San Francisco Camerawork, in celebration of its 35 years as a presenting, granting, and teaching institution, commissioned sound artist Chris Kubick and me to create a work for a their exhibition San Francisco Plays Itself.  Our response was the 9 min. Study for the Triumph of Light, a filmic meditation on the empty pedestal at the geographical center of San Francisco. 

In 1955, the San Francisco Parks and Recreation department removed a pile of concrete chunks from the top of Mt. Olympus, and documented this clean up operation in photographs.  The crumbles were what remained of "The Triumph of Light," a monumental statue that had topped the stone pedestal on the hill since 1887 when it was dedicated there by then SF Mayor Adoph Sutro as the Statue of Liberty of the West. Sutro had chosen to purchase a copy of a Belgian original, and even on arrival in the US, “The Triumph of Light” was already a little broken. Today, a huge, bare pedestal surmounts Mt. Olympus. 

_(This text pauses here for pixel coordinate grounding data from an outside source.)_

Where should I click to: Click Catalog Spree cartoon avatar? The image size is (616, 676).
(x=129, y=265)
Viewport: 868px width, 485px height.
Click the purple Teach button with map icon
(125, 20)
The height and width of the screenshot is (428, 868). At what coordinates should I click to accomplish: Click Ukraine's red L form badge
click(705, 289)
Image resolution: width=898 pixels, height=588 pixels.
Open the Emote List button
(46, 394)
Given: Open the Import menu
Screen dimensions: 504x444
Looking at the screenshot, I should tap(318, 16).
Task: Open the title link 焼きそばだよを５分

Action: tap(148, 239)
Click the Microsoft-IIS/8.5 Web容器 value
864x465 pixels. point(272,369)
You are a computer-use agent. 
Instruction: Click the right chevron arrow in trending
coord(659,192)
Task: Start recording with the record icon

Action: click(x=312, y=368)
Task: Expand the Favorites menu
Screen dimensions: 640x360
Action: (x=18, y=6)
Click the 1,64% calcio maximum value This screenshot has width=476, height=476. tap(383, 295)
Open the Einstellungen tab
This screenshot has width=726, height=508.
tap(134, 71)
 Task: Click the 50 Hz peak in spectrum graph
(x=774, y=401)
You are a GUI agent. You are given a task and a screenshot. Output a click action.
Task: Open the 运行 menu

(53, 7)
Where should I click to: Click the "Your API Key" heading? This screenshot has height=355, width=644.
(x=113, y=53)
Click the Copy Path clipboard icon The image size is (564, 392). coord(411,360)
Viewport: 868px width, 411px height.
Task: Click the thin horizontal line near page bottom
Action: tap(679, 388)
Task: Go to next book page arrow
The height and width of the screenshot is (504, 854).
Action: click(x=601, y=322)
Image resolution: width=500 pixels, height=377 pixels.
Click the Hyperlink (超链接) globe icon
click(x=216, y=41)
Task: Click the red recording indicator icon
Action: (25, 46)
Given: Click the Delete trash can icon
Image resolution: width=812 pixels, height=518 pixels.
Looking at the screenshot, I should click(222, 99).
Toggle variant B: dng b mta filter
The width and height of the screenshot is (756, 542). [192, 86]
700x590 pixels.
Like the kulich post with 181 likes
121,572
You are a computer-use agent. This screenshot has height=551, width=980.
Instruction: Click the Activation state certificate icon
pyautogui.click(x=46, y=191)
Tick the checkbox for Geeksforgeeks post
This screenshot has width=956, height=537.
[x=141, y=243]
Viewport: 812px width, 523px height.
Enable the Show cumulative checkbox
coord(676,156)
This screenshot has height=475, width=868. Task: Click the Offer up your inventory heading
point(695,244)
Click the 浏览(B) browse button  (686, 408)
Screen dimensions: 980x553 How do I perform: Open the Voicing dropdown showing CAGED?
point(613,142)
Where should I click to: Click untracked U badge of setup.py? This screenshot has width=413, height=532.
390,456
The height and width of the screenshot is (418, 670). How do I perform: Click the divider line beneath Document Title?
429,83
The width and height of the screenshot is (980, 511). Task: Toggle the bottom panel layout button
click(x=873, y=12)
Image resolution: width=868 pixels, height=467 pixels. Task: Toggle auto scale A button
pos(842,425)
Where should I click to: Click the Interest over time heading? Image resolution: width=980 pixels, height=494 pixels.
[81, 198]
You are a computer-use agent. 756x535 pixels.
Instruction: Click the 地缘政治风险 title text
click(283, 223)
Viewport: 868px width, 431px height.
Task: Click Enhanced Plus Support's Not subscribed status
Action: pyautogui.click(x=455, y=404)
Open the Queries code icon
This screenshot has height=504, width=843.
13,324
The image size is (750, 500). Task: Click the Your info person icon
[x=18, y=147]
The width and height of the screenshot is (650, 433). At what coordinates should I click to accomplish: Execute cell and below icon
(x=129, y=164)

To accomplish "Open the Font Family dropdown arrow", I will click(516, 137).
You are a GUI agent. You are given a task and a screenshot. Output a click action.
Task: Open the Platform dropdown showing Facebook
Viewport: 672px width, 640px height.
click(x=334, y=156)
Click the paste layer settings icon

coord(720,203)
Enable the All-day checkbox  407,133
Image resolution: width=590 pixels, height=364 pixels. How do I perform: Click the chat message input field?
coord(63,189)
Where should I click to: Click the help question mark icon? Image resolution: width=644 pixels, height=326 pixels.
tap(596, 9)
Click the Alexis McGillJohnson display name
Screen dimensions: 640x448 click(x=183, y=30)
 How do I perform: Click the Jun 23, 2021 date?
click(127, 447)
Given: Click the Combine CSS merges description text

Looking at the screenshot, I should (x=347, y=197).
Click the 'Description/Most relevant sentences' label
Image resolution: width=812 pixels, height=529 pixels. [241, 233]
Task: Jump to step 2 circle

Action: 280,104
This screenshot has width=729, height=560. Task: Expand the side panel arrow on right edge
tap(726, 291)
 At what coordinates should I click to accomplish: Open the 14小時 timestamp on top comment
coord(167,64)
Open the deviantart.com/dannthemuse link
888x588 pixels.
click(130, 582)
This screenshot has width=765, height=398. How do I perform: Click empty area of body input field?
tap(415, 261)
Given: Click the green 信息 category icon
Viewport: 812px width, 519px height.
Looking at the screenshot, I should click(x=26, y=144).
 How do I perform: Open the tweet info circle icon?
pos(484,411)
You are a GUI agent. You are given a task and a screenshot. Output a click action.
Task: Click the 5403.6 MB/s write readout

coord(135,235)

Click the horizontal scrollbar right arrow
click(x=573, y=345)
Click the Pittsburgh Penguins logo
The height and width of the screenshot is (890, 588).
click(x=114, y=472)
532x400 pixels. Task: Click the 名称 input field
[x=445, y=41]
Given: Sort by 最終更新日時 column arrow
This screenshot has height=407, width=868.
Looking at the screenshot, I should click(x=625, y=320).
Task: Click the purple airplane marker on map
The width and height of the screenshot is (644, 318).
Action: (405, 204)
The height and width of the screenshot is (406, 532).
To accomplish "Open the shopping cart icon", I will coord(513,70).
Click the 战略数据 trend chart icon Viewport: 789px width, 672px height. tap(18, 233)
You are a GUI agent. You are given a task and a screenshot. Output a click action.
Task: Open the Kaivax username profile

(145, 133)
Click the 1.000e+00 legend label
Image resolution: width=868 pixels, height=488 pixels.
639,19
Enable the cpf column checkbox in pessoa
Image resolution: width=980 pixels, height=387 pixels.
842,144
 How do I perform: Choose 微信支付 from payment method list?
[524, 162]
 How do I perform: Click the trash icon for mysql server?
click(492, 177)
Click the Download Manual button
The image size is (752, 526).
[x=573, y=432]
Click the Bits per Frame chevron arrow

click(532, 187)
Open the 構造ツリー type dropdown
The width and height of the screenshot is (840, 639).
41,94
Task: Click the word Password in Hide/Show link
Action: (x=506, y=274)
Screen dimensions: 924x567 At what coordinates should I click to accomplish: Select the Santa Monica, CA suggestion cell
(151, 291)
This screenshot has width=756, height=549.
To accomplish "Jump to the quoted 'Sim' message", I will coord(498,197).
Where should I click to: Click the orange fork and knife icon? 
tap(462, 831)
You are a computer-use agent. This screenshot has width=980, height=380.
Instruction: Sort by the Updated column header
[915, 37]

Kubick and I took the few existing photographs of the sculpture to a SF-born and bred balloon artist named Kat Chan, who interpreted what she could see into a miniature replica sculpture. With larger balloons, we flew this sculpture like a kite from the pedestal, and filming its flight.  Study for The Triumph of Light combines animated stills of this replica sculpture in flight with scenes of daily life around the pedestal, and archival photographs of the grading and development of the site. The film’s sound is a composition of sounds made from recordings of breathing and moving air.